Está completamente justificada. Parece sencillo (un bizcocho de crema con cobertura de chocolate, al fin y al cabo) pero es sublime. Dos muy buenos desayunos me ofrecieron en una mesa que supongo que no estaría muy alejada de donde JFK le pidió matrimonio a Jackie y mientras ojeaba el Boston Globe de la mañana, uno de esos periódicos que aún cree (y lo paga y lo mantiene) en el periodismo de investigación (enredados estaban esos días en la polémica decisión de que los policías de Boston, que ostentan el sindicato policial más antiguo de USA, utilizasen una cámara personal para auditar sus actuaciones; el sindicato, claro, recela). 



Hubo mucho más a norte y sur, en la costa y en el interior, aunque creo que ya va siendo hora de levantarnos de la mesa. Doy constancia de que hubo ensaladas (qué fotos más tristes resultan de esos platos) y otras comidas supuestamente típicas aunque definitivamente insulsas.

Sin embargo, el balance queda más que compensado por el Bacon Tree y el Dysart's.

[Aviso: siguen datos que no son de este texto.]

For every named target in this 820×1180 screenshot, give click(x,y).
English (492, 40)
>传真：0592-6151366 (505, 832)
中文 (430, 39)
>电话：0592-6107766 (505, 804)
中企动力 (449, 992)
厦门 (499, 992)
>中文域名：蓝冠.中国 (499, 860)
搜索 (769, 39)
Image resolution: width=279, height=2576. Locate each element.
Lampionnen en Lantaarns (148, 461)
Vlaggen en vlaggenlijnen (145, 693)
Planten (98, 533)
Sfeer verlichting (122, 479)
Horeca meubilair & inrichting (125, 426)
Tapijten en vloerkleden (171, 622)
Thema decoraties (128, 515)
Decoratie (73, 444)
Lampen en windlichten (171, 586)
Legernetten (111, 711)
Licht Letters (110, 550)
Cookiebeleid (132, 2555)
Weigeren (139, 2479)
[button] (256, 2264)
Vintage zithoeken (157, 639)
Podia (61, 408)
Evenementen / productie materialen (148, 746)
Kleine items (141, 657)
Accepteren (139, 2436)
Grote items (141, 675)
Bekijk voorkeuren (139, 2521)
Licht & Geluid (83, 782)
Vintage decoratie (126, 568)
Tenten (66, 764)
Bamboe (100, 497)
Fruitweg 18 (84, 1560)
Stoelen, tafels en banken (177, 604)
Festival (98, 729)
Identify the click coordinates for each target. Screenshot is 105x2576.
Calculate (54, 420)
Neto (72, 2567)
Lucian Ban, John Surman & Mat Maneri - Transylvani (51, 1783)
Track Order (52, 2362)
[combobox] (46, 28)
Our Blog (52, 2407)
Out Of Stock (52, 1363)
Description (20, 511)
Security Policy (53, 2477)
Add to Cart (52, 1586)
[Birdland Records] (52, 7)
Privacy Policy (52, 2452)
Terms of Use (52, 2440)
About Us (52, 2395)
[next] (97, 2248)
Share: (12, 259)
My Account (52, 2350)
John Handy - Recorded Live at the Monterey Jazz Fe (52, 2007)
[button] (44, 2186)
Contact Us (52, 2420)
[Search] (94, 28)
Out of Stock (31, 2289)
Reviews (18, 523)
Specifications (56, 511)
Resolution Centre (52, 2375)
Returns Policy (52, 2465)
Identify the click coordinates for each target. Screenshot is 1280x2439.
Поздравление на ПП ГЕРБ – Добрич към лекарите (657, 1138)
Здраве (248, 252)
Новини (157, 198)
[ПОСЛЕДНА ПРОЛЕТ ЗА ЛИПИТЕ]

Como decía, en este reducto de carretera me despedí de las mesas americanas, a las cinco y poco de la mañana, completamente solo en el amplio comedor (sí había trasiego de camioneros echando combustible) y tomándome unas tortitas (el 'ita' es un sarcasmo, dado que su tamaño es de pizza mediana) de calabaza (la temporada arrancaba ya y por eso las hacían: antes nunca la ofrecen) y chocolate, acompañado de un muffin del tamaño de una Copa de Europa y rebosante de arándanos. 

Nos vemos pronto.



 


domingo, 11 de septiembre de 2016

Día 8: Final en azul y blanco




De acuerdo: ninguno gana. Ni el blanco ni el azul. Ni tú ni yo.

Ni nadie. 

Ya es otoño en Maine. Lo es desde hace unos días, aunque broten días de 40 grados en mitad de la niebla, las tormentas eléctricas o los chaparrones. 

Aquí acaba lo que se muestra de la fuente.